Figure 2. Transcriptional signatures of stem-like and TIM3⁺ differentiated CD8⁺ T cells generated in rapamycin-treated mice.

LCMV clone 13–infected mice were treated or not with rapamycin from day –1 to day 9. At day 10 after infection, stem-like (TIM3^–CXCR5⁺PD-1⁺) or TIM3⁺ more-differentiated (TIM3⁺CXCR5^–PD-1⁺) CD8⁺ T cells were sorted, and RNA-Seq was performed. Naive CD8⁺ T cells (CD44^loCD8⁺) from uninfected mice were sorted for RNA-Seq as a control. See Supplemental Figure 4 for gating strategy. (A) Principal component analysis. (B) Heatmap illustrating Spearman’s correlation among individual samples. (C) Heatmap showing the relative expression (z score) of the top 3,000 genes that were differentially expressed among 4 populations (TIM3⁺ more-differentiated (TIM3⁺CXCR5^–) CD8⁺ T cells [rapamycin vs. control] and stem-like (TIM3^–CXCR5⁺) CD8⁺ T cells [rapamycin vs. control]).
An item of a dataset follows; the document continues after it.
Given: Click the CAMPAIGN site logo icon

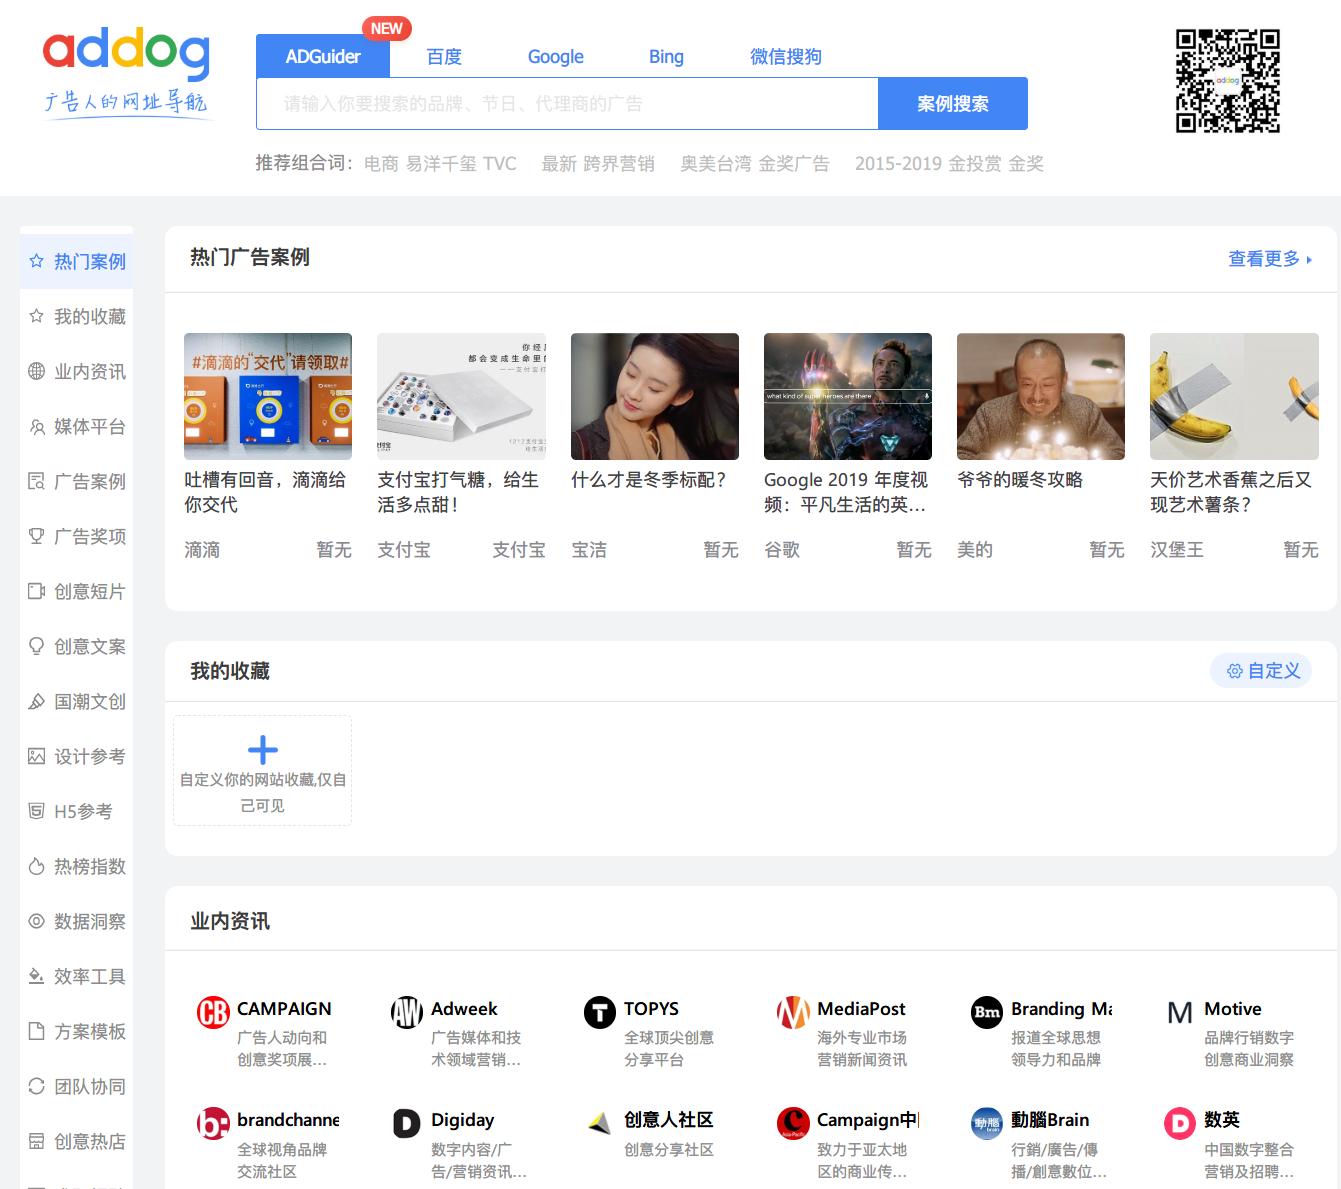Looking at the screenshot, I should point(213,1013).
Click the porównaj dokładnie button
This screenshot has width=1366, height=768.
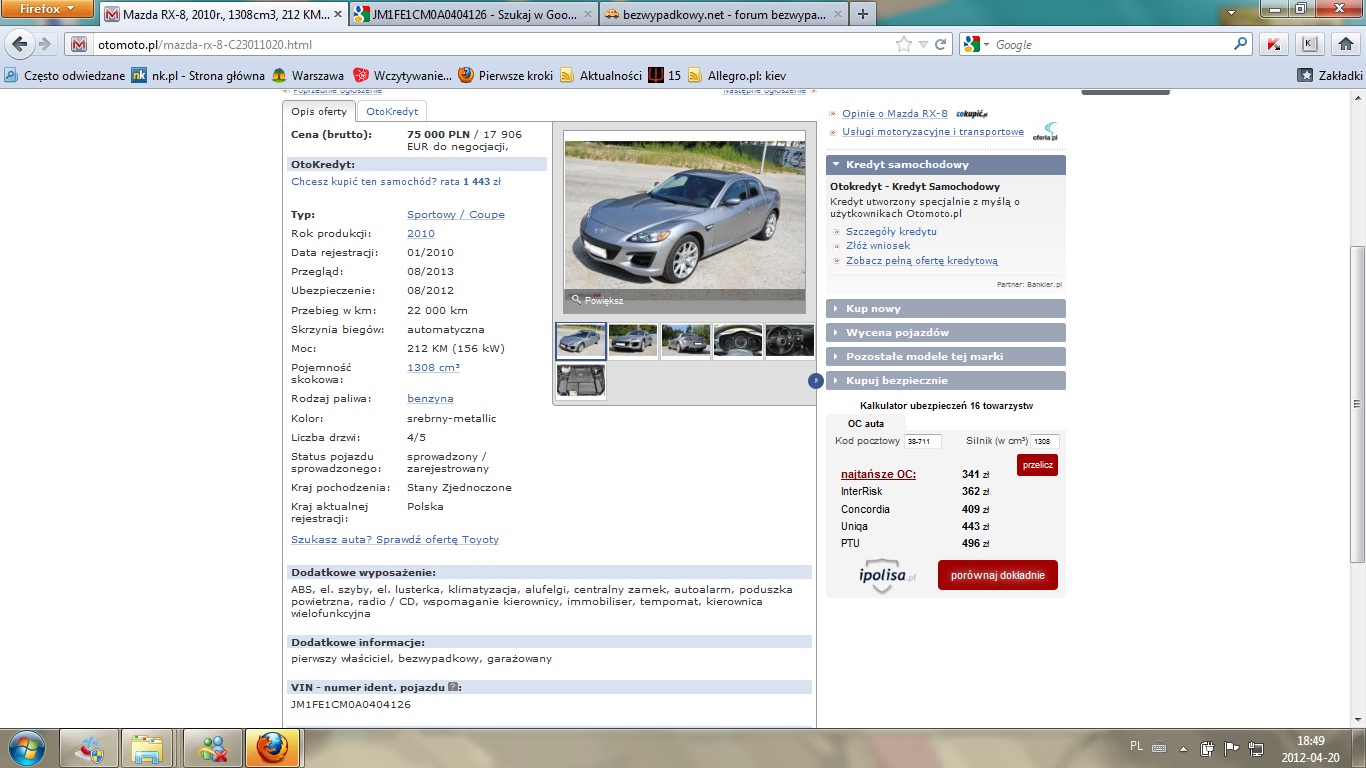(x=997, y=575)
Genes were divided into 6 clusters by K-means clustering based on expression. (D) Metascape analysis showing the biological processes associated with genes in the 6 clusters of genes shown in C. The biological processes marked by asterisks were described in the main text and further analyzed in E. (E) Gene set enrichment analysis (GSEA) of TIM3⁺ differentiated (TIM3⁺CXCR5^–) and stem-like (TIM3^–CXCR5⁺) CD8⁺ T cells from rapamycin-treated and untreated mice using gene sets for ribosome, cell cycle, and mTORC1 signaling. GSEA was performed by comparing gene expression data from each cell population with the combined data from the remaining 3 other populations. Data are from 3 independent experiments with samples pooled from 4 to 6 mice for sorting individual cell populations.